There is one association and one association only with images like this, and you know it before I say it: the Holocaust. People whose lives somehow, in the view of the state at the time, don't matter any more, are pushed out of sight and then murdered, incinerated, and swept away.

Sure, we are not talking Auschwitz statistics: the estimation is that this furnace, built in an old sugarcane mill, was used to dispose of around 200 people. But you know, 200 is really a lot if you actually stop and think that each one was a living, breathing individual with a family. And this isn't the only furnace in Colombia; the article hints at others.

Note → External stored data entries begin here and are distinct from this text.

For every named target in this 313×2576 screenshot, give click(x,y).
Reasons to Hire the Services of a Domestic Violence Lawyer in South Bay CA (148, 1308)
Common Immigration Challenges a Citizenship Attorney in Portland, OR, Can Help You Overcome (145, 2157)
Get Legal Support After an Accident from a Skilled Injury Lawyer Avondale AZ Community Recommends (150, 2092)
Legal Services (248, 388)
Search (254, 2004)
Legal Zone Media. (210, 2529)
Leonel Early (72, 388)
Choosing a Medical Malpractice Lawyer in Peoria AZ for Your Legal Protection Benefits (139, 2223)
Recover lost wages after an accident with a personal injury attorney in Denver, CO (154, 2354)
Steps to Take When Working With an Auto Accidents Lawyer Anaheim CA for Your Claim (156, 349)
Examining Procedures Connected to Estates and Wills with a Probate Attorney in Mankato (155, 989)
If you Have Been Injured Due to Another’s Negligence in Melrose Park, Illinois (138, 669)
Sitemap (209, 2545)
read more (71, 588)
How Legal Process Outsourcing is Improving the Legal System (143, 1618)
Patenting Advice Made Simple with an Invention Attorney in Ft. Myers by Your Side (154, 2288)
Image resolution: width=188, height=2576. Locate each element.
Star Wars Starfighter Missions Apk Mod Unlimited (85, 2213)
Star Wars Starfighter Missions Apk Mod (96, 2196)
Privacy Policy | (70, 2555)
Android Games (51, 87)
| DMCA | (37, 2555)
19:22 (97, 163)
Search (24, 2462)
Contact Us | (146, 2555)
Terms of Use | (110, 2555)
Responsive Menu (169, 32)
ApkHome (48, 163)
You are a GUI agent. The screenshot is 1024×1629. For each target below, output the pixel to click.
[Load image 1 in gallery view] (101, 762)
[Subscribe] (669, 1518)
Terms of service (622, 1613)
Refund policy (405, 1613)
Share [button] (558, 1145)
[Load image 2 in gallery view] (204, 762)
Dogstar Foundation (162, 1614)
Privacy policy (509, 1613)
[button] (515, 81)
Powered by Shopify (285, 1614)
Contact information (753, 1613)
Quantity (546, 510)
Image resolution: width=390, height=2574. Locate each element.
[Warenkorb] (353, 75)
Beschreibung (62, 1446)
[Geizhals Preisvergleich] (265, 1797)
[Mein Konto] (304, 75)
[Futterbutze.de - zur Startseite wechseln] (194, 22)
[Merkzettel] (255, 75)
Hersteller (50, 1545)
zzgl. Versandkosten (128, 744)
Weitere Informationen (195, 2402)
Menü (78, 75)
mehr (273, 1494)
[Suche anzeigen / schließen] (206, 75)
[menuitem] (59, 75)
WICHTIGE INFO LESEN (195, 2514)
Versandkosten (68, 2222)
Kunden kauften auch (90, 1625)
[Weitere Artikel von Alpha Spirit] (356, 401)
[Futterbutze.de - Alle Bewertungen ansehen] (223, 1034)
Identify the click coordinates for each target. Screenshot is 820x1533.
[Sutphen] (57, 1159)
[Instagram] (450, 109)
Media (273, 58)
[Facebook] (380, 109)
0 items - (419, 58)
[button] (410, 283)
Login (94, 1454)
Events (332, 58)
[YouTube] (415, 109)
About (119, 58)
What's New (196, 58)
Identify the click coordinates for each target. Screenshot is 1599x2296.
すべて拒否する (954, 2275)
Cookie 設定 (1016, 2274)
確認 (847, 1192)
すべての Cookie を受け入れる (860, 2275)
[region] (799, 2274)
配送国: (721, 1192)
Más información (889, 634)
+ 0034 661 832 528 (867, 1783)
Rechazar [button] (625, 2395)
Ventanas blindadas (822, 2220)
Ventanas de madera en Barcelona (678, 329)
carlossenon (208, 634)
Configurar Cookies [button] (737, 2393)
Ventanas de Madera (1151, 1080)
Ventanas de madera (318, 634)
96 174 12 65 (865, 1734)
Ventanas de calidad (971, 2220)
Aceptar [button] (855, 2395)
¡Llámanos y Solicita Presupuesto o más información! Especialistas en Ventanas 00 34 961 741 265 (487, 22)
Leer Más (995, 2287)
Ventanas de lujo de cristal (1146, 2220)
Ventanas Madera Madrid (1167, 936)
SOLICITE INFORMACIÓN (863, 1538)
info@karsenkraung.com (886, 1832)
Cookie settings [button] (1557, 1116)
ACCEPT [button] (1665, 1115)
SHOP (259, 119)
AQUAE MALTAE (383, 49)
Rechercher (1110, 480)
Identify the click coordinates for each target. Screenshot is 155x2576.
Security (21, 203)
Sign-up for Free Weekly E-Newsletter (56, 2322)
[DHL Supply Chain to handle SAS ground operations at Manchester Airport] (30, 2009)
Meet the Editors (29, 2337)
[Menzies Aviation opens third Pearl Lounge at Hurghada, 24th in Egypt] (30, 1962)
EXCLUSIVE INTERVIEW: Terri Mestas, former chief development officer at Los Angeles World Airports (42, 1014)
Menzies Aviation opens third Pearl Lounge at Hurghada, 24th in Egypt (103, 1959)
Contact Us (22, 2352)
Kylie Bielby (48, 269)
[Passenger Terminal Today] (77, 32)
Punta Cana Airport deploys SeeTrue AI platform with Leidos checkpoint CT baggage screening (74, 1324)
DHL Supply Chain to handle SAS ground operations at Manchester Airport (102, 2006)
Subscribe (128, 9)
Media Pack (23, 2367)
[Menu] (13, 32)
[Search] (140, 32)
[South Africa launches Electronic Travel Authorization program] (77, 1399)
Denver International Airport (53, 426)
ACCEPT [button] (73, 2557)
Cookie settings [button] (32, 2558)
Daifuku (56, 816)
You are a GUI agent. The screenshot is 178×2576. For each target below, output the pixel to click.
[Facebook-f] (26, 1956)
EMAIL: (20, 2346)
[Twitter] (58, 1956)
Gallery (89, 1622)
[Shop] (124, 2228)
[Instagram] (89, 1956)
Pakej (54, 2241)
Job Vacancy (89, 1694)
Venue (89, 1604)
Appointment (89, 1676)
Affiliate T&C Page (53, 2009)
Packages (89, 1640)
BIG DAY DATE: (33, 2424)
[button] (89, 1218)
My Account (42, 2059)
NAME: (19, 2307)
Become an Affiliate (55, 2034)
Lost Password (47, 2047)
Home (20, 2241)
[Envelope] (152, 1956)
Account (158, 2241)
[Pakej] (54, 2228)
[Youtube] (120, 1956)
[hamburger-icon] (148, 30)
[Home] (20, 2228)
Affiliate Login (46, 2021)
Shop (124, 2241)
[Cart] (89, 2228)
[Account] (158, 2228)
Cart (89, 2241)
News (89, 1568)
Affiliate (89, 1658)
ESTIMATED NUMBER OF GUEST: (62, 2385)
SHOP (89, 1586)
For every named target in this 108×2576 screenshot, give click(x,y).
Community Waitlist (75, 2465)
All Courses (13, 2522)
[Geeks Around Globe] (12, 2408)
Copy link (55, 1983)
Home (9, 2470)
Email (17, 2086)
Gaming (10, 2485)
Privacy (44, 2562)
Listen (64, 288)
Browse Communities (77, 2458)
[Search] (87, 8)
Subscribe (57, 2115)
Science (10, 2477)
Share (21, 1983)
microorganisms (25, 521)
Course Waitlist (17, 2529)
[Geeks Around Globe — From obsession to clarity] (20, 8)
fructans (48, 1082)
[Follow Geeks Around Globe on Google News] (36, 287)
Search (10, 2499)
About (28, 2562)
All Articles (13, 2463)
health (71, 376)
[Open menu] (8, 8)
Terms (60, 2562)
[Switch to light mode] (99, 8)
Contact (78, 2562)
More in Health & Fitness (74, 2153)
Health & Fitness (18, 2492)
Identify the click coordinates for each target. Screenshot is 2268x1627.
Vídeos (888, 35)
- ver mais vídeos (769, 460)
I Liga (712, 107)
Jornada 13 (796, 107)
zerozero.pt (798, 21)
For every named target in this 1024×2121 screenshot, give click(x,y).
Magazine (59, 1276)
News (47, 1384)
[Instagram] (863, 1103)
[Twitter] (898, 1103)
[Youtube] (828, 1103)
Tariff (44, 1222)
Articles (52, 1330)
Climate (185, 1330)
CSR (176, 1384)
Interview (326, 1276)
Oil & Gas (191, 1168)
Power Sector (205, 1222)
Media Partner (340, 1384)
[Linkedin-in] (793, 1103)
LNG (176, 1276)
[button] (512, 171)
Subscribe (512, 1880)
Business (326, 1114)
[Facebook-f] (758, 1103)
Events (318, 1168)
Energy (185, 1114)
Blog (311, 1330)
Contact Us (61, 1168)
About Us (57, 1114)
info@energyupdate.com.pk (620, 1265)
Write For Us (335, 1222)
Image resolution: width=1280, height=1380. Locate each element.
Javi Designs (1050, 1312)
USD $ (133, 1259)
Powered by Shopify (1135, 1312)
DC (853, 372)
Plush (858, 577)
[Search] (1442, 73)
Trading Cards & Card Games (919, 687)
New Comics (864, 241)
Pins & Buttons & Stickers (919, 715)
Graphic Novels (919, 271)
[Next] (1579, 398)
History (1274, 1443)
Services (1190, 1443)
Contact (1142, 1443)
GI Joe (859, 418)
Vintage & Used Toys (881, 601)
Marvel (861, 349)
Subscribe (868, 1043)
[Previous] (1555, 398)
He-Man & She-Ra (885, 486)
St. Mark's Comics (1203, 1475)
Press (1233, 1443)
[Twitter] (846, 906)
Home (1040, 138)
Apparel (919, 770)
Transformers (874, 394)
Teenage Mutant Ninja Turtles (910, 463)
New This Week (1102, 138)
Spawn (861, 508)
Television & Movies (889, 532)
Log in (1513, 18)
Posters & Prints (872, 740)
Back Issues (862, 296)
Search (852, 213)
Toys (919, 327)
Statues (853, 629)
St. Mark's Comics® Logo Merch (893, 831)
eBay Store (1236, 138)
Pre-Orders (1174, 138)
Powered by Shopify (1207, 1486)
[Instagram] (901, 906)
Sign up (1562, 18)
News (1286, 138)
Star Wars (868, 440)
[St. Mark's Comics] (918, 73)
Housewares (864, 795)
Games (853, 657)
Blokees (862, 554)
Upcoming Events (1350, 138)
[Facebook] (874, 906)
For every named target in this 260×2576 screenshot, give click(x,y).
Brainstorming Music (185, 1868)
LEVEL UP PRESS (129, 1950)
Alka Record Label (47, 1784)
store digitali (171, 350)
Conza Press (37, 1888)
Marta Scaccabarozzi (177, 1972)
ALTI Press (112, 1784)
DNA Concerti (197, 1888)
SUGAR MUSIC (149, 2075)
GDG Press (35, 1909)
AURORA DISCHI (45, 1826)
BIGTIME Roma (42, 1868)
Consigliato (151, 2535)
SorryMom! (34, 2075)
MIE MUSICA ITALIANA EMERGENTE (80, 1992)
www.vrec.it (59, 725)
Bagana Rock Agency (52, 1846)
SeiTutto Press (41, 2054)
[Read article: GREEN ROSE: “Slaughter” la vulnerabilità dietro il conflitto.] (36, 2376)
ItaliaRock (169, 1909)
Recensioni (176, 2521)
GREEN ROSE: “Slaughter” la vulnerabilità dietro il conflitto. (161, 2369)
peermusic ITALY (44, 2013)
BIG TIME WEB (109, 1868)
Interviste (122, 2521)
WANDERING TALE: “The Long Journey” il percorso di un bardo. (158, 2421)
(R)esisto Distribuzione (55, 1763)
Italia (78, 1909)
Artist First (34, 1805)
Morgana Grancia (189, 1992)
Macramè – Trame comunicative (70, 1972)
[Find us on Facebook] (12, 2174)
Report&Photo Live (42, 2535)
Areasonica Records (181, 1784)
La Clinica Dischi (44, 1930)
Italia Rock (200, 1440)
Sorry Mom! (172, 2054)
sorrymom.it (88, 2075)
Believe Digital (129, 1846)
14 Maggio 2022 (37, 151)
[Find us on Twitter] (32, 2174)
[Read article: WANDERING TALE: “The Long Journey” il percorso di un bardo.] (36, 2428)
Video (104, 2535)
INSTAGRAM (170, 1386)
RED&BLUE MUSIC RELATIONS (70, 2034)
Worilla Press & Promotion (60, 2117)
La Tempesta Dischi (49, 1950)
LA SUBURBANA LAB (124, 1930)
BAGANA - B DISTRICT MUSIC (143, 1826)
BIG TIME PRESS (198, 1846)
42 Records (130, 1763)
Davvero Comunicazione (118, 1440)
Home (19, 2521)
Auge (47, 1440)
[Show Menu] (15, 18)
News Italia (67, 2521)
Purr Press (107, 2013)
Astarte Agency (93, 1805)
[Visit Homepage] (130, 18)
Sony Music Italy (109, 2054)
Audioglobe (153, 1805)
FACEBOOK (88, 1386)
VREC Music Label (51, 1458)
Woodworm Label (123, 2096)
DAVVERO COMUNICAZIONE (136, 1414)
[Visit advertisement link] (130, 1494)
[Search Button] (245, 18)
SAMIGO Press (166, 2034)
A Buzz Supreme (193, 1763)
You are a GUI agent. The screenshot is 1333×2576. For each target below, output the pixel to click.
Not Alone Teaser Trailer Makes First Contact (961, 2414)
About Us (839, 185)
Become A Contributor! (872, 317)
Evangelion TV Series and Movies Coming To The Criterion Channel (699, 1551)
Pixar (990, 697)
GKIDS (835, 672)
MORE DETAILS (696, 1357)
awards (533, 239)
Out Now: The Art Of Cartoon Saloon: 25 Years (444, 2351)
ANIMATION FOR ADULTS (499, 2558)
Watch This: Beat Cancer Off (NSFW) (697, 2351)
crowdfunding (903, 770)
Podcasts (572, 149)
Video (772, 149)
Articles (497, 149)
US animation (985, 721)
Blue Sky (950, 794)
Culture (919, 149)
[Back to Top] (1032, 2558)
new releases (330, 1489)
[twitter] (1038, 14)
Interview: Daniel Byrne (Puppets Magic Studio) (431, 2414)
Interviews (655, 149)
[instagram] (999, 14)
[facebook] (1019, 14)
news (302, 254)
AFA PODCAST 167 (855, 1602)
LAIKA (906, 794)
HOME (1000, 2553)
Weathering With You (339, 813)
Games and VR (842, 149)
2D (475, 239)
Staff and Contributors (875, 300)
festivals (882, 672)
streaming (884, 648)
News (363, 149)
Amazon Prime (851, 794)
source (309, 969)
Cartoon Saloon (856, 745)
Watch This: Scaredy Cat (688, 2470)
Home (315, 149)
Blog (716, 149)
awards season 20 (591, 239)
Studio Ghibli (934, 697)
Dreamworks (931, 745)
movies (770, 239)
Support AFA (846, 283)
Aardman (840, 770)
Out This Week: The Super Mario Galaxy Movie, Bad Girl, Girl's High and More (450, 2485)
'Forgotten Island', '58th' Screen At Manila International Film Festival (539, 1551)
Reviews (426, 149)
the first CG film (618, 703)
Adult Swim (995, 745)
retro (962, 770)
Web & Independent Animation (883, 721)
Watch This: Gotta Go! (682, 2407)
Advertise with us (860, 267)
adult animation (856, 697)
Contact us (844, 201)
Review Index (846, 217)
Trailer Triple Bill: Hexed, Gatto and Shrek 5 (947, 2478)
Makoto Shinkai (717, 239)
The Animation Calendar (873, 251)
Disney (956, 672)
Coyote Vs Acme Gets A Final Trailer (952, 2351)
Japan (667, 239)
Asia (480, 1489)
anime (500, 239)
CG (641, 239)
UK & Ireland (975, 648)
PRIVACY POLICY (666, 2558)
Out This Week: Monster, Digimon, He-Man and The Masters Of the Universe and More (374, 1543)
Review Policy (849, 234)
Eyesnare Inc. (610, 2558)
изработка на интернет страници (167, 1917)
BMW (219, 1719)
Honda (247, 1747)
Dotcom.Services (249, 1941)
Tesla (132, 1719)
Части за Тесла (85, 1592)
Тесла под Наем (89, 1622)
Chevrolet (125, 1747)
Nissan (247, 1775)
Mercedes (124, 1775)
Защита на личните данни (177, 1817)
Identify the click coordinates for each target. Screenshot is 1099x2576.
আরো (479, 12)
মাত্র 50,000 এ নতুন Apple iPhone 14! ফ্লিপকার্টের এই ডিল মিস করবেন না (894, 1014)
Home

http://4.bp.blogspot.com.nyud.net:8090/_OBdltJG8V8Q/Shl1VL8MMqI/AAAAAAAAAZc/Bx8z9qj2Xx8/s320/colombianosdesaparecidos.jpg

As is usually the case, local people knew what was going on. There is sometimes the misconception that state-sponsored acts of terror take place in utter secrecy. They don't, and they aren't supposed to. Establishing a state of generalised fear requires that people know that there is something to fear, and that they have some idea what it is. Their terror then turns them inward, away from society - people stop speaking and socialising freely and simply keep their heads down and concentrate on surviving. In this case, there were witnesses when the paramilitaries arrived and built the furnaces, but they haven't spoken about it openly until now.

This is a long article with some distressing details in the various testimonies, but worth reading for the Spanish speakers.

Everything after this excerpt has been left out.